Asked by Anonymous at 4:32 AM on May. 2, 2011 in Parenting Debate

Answers (8)
  • You need to keep ACCURATE track of everything. When he has him, hours, days of the weeks, etc. Even down to the EXACT time he picks him up and drops him off. Keep track of phone calls. If you call to ask him to take him and he gives an excuse, or whatever... Keep track of ALL money that comes in from your childs father. Money for diapers, wipes, etc... It's not often when a court will give custody to the father, but having all these things documented will DEFINITELY help you on your end. I don't see any reason why you wouldn't get full custody. Make sure you have a RUNNING and RELIABLE vehicle before you start the court battle, this is important to have. Child must have his OWN bed, but not necessarily his own room. Plenty of youngsters share rooms with mom for a while.

    Good luck, and you have nothing to worry about.
    AtHomeMommy-3

    Answer by AtHomeMommy-3 at 4:51 AM on May. 2, 2011

  • I have kept some documentation, but there are gaps in the information I've recorded. I have saved a text from him when he said to me something like, "you'll get your money when you get it" which seemed rude to me.
    Anonymous

    Comment by Anonymous (original poster) at 5:02 AM on May. 2, 2011

  • Also a text of him acting jealously
    Anonymous

    Comment by Anonymous (original poster) at 5:03 AM on May. 2, 2011

  • If you file for complete and physical custody, your opening a" big ole can of worms", The courts are not going to grant this unless the father is in agreement with giving up his rights! In other words, they're not gonna just take his rights away just because of the sleeping arrangements where he resides or even the fact that you have him most of the time.

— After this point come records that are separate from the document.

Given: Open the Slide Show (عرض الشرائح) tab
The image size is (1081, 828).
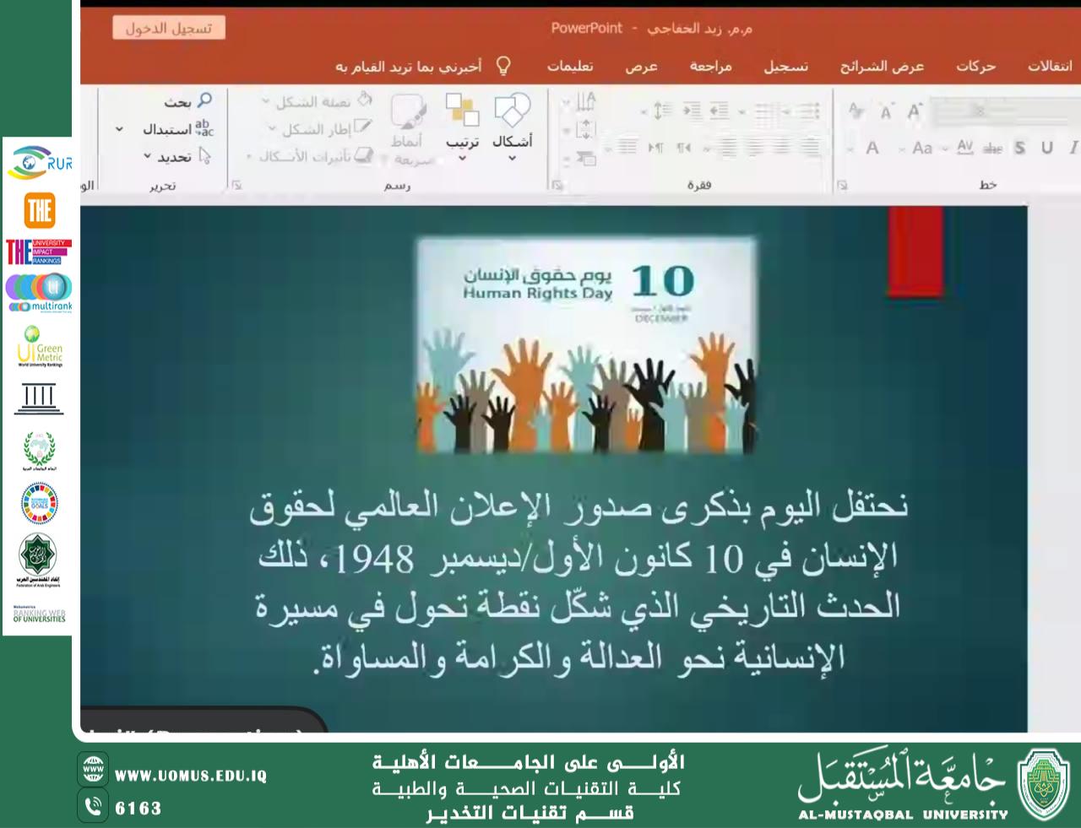Looking at the screenshot, I should pos(881,66).
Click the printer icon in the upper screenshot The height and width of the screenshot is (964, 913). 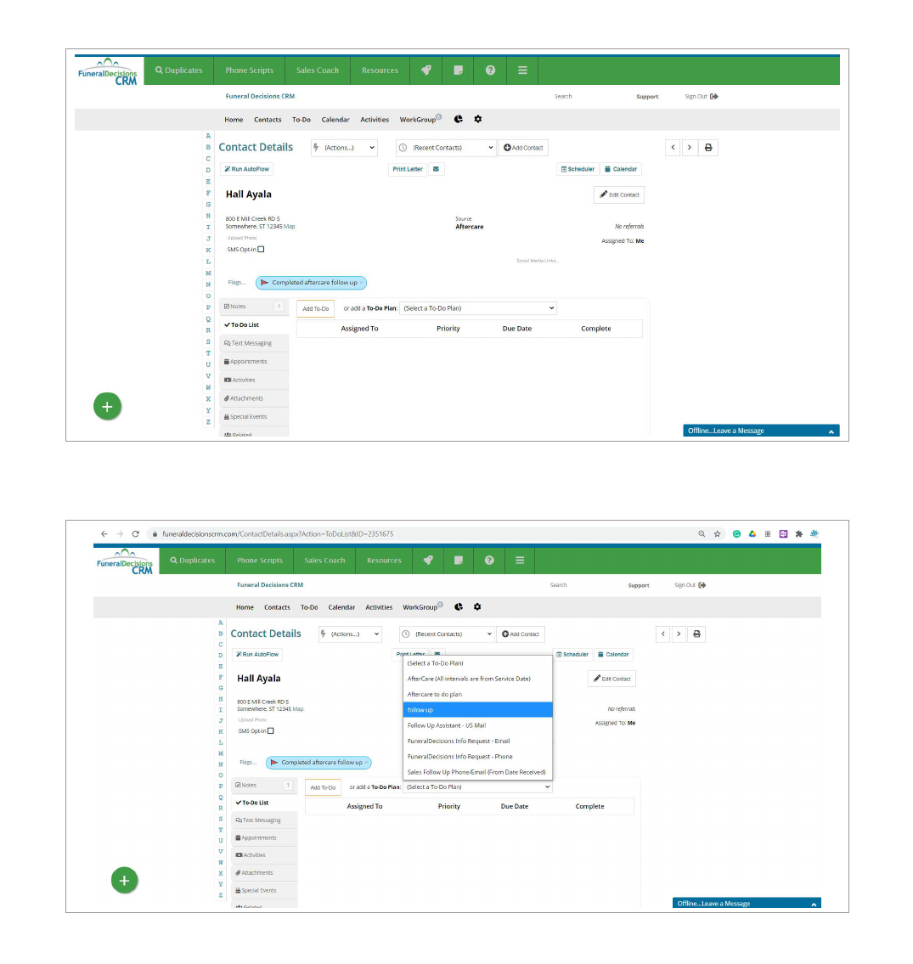[708, 148]
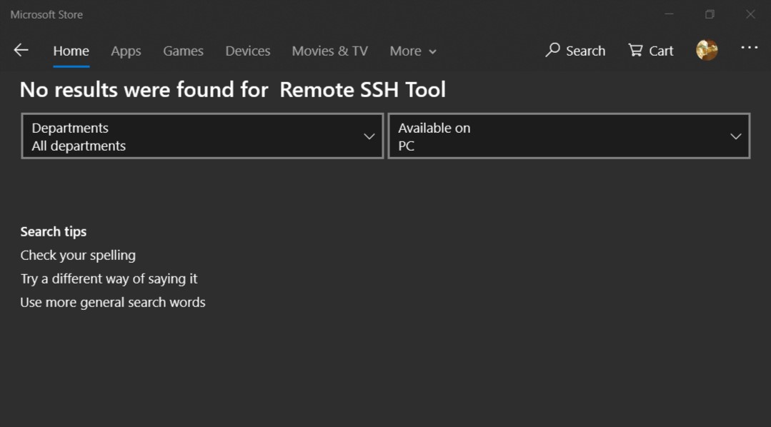The width and height of the screenshot is (771, 427).
Task: Minimize the Microsoft Store window
Action: click(x=670, y=14)
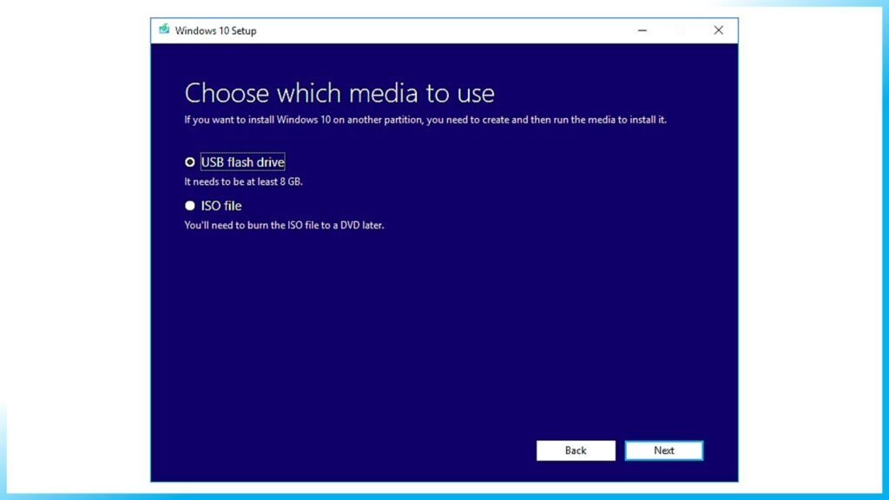Maximize the Windows 10 Setup window
This screenshot has height=500, width=889.
pyautogui.click(x=680, y=30)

When you take him to court for child support, the judge will set the 2 of you , up on a visitation schedule, where the father gets him every other weekend and a couple days a week for a few hours I guess you need to decide if this is what you want, like I said , unless you think he will "give up his rights voluntarily and be a nice guy and just pay you support like you deserve, think about it, cause he has rights to his son, the same as you do! I've been through this as well, when you get courts involved, they decide how it's gonna go! Good luck!

    anichols1

    Answer by anichols1 at 6:00 AM on May. 2, 2011

  • Why don't you just spend a little money and talk to a lawyer about custody. I always thought that if you where not married to the man and he did not go to court, that you had custody.
    louise2

    Answer by louise2 at 6:35 AM on May. 2, 2011

  • Do you know that if you do not file for custody of your child, that the father can come and pick him up and does not have to drop him back off?? Filing for custody has nothing to do with him filing for visitation. Does he have his own room, his own bed, is your house clean, adequate food, water, a working refrigerator and stove, is he up to date on all shots........ have you even thought about talking to his dad and telling his dad, hey, I want to get custody established (only if you are on good terms with him) It has nothing to do with Child support either...Go talk to an attorney, but it is something that is very important to have done when you aren't married to the other parent. Filing for custody, has nothing to do with taking the fathers rights away from him.... Go talk to an attorney, a lot of them do free consultations...and every state is different. Good Luck.
    kitchenwitch78

    Answer by kitchenwitch78 at 6:48 AM on May. 2, 2011

  • what you seek is custody while granting him visitation.. you can go to a lawyer, get the papers printed and go to a notory with your ex to have them signed if you can both come up with an agreement outside of court. once thats been established you can file for child support.
    xxhazeldovexx

    Answer by xxhazeldovexx at 9:34 AM on May. 2, 2011

  • Custody is not based on the number of rooms in a house.